From the Winter 2019 issue of Living Bird magazine. Subscribe now.

A basic rule of the Earth’s climate—familiar to any kindergartner who’s drawn snow-capped mountains on construction paper—is that the air gets cooler at higher elevations. This quirk of physics gives animals that live on mountains some temporary respite from climate change: as the world warms, they can move upslope to find temperatures they’re accustomed and adapted to. But mountains don’t go up forever. So what happens to animals that are already living at the top?

This question was recently put to the test on a mountain range in the foothills of the Peruvian Andes. Using a nearly forgotten set of survey data from 1985 and recreating that study’s methods, scientists found that the birds there now live higher upslope, occupy less area, and have smaller local populations than they did three decades ago. And fully half of the species that lived only at the highest elevations seem to have disappeared completely.

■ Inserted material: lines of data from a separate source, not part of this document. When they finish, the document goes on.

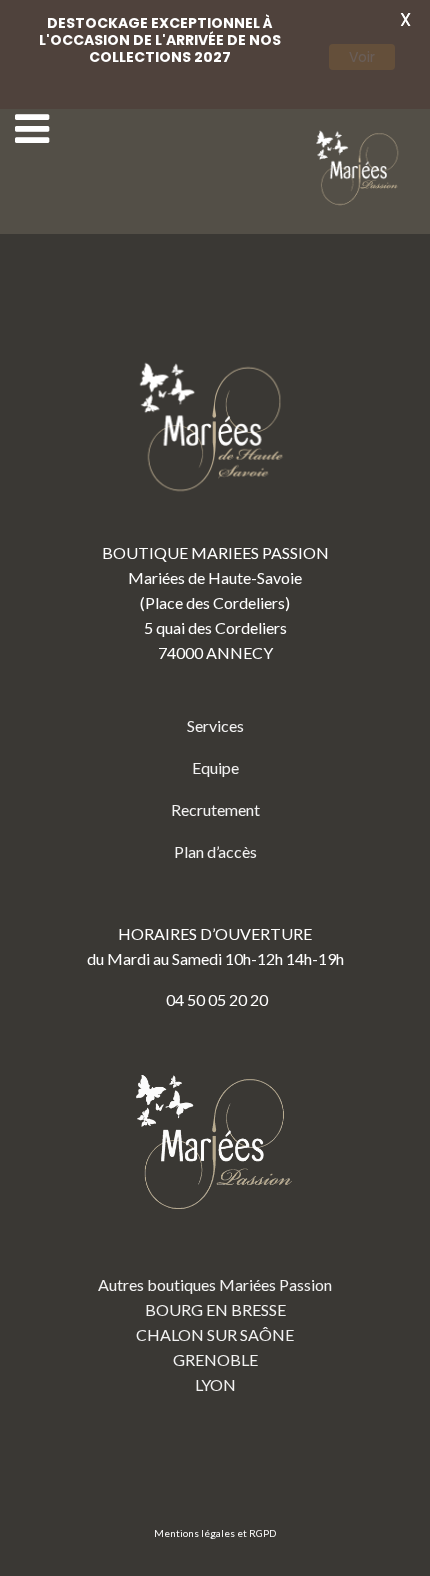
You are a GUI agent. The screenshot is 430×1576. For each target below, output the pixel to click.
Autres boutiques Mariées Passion (215, 1284)
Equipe (215, 767)
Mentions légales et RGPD (215, 1533)
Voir (362, 57)
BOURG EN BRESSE (215, 1309)
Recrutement (215, 809)
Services (215, 725)
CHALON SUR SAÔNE (215, 1334)
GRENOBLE (215, 1359)
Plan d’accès (215, 851)
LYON (215, 1384)
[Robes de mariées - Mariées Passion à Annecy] (360, 168)
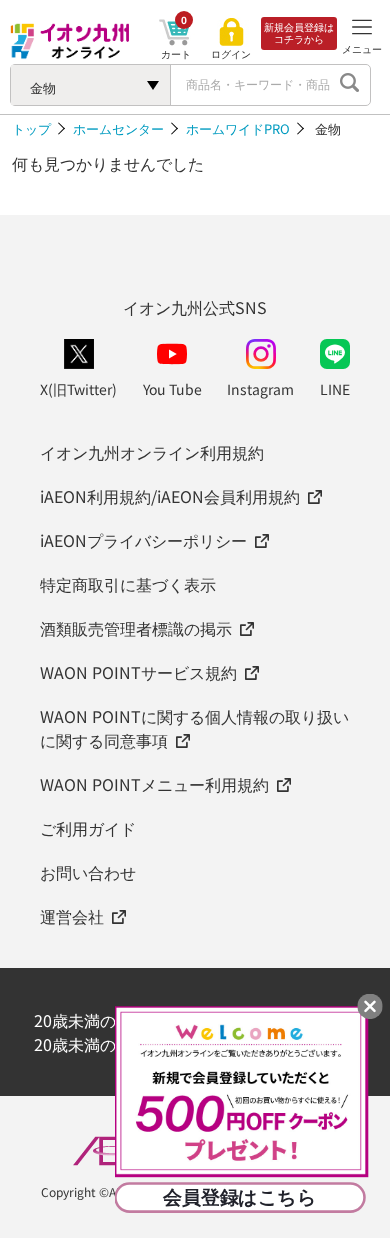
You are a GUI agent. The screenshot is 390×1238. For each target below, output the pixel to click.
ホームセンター (118, 128)
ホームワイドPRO (238, 128)
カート (176, 53)
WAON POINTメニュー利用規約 (154, 784)
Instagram (260, 389)
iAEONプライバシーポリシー (143, 540)
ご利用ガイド (88, 828)
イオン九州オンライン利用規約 (152, 452)
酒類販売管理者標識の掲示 (136, 628)
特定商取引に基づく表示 (128, 584)
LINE (335, 389)
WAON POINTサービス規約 (138, 672)
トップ (31, 128)
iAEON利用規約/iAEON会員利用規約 (170, 496)
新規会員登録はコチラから (299, 33)
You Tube (172, 389)
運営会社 (72, 916)
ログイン (231, 54)
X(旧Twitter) (78, 389)
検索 (350, 85)
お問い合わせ (88, 872)
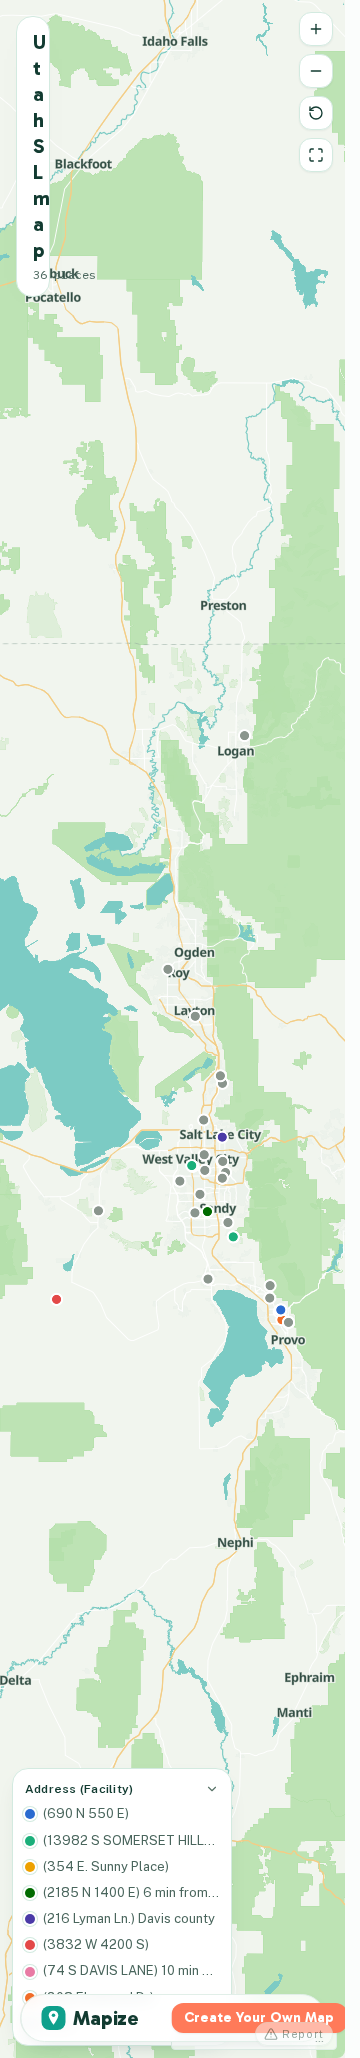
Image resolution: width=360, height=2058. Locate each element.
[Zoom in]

In the 1985 survey, a team of researchers from Chicago’s Field Museum including John Fitzpatrick (now director of the Cornell Lab of Ornithology) spent six months in the Cerro de Pantiacolla, a small mountain ridge in Peru. They documented the rich tapestry of bird life along a path that rose more than 1,000 meters (more than 3,000 feet) from a river to the top of the ridge. In all they recorded range information for 450 bird species, from ubiquitous Olive-striped Flycatchers to the rare, ridgetop-dwelling Deep-blue Flowerpiercer.

Ben Freeman (right) and Micah Scholer take the measurements of a mist netted Subtropical Pygmy Owl. Photo by Graham Montgomery.
Ben Freeman (right) and Micah Scholer take the measurements of a mist netted Subtropical Pygmy-Owl. Photo by Graham Montgomery.

Those data were never published, but in 2014 Fitzpatrick found himself discussing the Pantiacolla survey with Cornell University graduate student Ben Freeman. Freeman had just published research showing that mountain birds in Papua New Guinea were shifting their ranges upslope in response to warming temperatures. Those findings relied on comparing a contemporary bird survey with data from 50 years earlier, which Freeman accomplished by retracing the footsteps of an expedition by Jared Diamond in the 1960s.

As Freeman and Fitzpatrick talked, they realized the old Pantiacolla notebooks could serve as the baseline data to look for range shifts among tropical mountain birds in Peru.

“Frankly, my initial feeling was…it’s hard for me to imagine there would have been a big shift in just 30 years,” recalled Fitzpatrick.

Nevertheless, in 2016 Fitzpatrick returned to Peru with Freeman—now a postdoctoral fellow at the University of British Columbia—to scout out the feasibility of a resurvey. Not a trace of the original base camp or transects remained.

The mountain ridge of the Cerro de Pantiacolla (seen in background) in southern Peru served as the study site for research on how mountain birds are coping with climate change in the tropics. Photo by Graham Montgomery.
The mountain ridge of the Cerro de Pantiacolla (seen in background) in southern Peru served as the study site for research on how mountain birds are coping with climate change in the tropics. Photo by Graham Montgomery.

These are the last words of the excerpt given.